WHAT THE TASK ASKS: Pull every line holding the string "taskbar" from the records below.
RECORDED DATA START
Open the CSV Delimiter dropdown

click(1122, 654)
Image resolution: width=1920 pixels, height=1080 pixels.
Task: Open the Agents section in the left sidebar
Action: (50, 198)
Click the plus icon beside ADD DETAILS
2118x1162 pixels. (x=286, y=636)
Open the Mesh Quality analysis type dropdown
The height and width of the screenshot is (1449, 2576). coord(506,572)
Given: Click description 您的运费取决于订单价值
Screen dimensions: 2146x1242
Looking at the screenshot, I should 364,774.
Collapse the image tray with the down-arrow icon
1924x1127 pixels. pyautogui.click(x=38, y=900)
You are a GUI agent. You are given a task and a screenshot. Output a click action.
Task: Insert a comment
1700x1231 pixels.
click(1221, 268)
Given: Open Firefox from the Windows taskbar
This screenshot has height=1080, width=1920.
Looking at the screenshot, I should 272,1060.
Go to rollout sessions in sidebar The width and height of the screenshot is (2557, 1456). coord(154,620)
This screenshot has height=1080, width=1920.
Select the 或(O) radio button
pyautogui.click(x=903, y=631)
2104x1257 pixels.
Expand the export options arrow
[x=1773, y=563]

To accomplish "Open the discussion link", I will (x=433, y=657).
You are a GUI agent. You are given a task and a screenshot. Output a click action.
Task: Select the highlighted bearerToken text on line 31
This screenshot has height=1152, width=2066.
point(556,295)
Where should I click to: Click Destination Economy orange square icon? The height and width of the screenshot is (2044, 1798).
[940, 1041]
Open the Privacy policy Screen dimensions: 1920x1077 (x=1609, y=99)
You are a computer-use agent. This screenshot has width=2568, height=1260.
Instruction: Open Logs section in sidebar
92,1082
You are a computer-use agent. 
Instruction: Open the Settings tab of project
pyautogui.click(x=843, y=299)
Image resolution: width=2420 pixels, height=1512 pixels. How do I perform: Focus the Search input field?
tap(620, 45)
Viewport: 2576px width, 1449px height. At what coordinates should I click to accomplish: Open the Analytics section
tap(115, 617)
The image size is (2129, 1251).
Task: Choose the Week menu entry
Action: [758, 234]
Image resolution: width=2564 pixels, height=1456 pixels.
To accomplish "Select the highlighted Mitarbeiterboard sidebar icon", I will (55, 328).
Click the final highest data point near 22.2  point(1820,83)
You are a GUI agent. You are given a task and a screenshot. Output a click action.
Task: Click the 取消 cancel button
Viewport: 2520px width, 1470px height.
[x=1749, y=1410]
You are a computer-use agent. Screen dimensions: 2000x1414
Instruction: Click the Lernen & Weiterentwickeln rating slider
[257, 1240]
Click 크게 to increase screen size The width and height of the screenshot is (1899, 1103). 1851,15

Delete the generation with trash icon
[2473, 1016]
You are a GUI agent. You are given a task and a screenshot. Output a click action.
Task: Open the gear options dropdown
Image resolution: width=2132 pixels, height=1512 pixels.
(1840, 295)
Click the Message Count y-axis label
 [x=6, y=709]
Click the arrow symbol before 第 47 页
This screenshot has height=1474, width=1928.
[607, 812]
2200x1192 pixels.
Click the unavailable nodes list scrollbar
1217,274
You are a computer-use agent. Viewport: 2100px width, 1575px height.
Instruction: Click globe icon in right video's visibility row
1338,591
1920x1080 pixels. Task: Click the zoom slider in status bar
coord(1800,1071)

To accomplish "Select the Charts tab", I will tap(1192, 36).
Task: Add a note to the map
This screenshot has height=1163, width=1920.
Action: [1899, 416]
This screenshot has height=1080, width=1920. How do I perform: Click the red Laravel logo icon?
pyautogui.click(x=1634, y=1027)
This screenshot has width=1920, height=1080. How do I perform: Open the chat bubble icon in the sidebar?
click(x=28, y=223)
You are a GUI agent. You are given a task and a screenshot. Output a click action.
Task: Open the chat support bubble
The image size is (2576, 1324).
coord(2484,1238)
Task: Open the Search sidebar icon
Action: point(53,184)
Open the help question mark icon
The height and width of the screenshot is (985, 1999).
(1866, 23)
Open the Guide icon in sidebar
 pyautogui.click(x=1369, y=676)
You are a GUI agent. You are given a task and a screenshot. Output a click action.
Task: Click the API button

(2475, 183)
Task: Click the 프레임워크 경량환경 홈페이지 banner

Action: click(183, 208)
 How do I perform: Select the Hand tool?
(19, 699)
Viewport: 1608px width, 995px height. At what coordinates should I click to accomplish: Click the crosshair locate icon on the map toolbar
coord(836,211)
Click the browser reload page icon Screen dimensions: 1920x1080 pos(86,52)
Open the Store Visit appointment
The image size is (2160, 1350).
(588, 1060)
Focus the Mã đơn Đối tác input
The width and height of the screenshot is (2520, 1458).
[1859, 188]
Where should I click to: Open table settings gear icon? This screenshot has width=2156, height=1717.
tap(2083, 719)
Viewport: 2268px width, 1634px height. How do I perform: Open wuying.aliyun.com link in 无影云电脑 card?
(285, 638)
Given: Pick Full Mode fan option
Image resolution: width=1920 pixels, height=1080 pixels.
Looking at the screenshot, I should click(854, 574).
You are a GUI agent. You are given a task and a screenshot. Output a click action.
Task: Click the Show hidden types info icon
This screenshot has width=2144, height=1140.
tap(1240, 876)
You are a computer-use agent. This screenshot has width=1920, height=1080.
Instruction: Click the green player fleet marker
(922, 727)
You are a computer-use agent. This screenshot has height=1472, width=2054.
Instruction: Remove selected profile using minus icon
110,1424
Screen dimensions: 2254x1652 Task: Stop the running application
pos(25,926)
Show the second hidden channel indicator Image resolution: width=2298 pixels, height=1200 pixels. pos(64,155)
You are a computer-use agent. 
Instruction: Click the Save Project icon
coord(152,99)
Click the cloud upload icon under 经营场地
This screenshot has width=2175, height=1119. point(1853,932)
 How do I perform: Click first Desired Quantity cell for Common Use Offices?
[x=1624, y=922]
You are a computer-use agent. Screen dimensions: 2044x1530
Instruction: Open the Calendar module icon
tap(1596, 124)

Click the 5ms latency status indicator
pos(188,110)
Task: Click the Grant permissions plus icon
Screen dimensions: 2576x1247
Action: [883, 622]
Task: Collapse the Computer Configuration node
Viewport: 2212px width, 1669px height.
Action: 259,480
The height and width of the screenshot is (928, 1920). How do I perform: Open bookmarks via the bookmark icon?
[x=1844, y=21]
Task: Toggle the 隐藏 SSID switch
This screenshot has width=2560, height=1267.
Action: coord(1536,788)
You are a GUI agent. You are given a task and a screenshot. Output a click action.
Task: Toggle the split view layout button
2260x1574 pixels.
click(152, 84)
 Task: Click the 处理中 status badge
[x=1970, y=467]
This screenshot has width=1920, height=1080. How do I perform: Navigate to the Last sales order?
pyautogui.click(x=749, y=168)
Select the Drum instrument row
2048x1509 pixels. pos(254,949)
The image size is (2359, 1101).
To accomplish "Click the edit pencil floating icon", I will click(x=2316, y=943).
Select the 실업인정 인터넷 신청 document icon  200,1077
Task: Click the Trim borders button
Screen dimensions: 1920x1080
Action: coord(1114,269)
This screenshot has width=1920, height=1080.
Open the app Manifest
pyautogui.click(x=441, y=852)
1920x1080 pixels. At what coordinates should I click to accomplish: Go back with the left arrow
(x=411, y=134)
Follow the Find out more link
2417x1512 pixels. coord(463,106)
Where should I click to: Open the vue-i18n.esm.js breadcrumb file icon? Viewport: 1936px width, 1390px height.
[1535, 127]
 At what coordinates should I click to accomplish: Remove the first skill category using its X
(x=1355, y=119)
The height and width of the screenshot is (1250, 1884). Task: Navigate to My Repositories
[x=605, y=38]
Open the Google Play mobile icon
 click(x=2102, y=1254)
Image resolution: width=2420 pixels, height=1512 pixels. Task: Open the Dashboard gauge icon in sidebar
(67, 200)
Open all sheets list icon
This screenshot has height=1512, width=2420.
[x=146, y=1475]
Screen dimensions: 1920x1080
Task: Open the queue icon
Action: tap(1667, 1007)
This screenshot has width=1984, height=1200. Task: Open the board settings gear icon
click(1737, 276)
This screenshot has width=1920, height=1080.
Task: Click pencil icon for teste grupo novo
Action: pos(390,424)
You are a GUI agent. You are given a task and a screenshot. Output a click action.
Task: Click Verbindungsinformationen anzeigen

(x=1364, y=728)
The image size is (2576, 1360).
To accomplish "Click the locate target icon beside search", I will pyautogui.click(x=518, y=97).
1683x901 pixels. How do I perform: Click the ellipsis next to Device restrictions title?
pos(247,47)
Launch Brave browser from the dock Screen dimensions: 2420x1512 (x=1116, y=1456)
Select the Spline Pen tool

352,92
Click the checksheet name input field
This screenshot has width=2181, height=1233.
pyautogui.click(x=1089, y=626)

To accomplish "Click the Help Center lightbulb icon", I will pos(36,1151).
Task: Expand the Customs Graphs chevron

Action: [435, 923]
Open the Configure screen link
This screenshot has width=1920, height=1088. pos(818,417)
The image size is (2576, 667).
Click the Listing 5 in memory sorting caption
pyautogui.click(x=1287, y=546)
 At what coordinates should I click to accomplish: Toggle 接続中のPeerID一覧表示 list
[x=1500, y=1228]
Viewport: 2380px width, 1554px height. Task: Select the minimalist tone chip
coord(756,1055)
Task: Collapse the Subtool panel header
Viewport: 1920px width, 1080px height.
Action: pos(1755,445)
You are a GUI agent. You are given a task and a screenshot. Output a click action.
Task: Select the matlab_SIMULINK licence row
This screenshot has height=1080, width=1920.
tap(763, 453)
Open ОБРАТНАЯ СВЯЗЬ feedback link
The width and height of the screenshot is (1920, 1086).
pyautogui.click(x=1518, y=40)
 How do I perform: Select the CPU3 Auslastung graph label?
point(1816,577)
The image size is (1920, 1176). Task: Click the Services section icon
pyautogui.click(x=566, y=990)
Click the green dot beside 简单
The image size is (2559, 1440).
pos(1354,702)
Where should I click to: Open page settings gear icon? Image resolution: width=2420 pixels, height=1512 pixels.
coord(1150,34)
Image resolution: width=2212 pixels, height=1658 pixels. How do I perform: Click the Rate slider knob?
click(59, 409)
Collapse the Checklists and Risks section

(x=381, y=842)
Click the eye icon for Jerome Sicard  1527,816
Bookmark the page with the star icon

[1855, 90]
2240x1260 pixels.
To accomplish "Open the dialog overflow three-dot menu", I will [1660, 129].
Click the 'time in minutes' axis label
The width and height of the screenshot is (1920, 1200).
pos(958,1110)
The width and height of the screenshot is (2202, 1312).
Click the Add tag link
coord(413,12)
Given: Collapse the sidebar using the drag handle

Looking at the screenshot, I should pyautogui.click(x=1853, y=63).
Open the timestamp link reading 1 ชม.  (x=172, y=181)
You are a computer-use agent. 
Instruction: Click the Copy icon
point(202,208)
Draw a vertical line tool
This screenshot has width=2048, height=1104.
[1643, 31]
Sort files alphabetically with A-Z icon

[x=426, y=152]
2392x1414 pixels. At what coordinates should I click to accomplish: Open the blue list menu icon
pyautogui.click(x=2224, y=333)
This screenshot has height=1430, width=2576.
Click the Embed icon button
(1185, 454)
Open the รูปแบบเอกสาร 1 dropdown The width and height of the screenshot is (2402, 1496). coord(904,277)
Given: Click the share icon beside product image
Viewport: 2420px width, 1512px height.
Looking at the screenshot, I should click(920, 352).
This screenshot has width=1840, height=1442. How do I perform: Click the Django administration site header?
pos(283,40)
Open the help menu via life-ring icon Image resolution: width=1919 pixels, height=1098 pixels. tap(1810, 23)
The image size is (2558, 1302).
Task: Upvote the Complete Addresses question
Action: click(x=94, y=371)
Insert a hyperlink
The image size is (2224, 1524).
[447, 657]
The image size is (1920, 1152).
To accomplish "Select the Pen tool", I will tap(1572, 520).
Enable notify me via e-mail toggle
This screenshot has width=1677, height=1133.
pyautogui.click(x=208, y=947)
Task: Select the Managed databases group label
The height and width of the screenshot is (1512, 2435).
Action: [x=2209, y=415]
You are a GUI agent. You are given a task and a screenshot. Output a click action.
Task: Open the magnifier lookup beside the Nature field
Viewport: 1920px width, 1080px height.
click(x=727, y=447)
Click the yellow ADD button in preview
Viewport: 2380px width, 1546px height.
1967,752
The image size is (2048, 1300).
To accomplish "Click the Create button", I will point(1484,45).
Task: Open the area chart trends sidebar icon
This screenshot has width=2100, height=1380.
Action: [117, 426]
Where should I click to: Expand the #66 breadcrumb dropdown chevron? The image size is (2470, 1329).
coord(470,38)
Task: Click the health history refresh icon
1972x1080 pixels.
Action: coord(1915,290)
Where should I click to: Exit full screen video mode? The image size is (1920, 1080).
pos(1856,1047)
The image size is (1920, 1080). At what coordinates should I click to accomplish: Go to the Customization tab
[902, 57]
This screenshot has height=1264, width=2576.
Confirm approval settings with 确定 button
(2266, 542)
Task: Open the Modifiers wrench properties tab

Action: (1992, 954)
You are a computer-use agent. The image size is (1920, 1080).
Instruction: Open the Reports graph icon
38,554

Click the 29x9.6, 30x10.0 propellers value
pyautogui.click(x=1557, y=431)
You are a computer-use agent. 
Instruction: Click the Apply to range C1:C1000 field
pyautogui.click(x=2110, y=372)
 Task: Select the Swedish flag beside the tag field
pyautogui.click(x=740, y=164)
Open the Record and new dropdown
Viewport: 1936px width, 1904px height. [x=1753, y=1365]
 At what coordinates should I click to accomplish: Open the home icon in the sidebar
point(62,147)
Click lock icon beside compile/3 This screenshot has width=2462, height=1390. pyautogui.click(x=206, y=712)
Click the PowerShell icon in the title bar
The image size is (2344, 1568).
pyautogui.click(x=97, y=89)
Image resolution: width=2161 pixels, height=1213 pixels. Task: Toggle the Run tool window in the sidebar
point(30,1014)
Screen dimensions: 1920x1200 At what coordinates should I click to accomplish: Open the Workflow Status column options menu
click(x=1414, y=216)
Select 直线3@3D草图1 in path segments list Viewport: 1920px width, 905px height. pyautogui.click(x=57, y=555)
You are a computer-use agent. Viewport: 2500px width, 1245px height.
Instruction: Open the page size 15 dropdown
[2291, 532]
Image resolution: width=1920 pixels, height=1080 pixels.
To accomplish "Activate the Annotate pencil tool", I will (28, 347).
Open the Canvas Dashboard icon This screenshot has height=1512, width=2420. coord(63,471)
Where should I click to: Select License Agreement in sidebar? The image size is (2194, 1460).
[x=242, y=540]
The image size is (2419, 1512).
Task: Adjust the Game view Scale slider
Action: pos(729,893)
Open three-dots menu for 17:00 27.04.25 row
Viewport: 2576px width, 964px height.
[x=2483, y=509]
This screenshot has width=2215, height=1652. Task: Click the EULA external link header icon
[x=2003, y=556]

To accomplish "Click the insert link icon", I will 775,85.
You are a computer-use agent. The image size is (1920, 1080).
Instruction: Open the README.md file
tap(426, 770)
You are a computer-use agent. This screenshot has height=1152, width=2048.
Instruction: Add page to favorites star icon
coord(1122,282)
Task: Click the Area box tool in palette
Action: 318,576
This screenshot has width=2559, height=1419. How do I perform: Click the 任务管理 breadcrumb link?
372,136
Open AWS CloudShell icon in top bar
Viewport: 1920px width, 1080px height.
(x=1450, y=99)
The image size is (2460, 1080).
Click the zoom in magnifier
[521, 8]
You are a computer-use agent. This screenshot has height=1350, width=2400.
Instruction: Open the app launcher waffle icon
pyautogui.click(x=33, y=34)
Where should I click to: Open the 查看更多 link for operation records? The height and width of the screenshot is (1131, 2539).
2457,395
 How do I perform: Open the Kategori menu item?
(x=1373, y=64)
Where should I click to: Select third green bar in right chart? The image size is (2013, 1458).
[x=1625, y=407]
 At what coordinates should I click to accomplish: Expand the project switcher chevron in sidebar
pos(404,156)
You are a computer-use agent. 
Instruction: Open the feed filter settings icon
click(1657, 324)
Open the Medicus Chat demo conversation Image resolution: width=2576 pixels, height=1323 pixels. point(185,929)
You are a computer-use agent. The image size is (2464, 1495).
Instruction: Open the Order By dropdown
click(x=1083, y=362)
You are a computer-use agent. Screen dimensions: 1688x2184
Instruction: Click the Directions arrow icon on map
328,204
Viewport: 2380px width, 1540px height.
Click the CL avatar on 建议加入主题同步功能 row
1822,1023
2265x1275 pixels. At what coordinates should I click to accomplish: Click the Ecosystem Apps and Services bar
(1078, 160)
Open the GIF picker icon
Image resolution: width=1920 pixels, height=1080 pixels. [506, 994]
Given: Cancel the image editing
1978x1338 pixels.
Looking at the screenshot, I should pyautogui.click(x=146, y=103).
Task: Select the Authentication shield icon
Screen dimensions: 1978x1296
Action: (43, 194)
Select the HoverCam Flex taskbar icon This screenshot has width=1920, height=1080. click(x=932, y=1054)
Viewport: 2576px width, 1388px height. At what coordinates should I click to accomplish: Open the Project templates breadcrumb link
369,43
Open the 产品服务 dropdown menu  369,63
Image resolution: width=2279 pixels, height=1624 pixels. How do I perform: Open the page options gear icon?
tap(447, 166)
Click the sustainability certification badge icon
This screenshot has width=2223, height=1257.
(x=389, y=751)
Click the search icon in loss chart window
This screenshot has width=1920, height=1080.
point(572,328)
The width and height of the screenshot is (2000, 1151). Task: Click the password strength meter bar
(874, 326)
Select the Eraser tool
RECORDED DATA END
WRITTEN ANSWER:
Given: Open Firefox from the Windows taskbar
Select the HoverCam Flex taskbar icon This screenshot has width=1920, height=1080. click(x=932, y=1054)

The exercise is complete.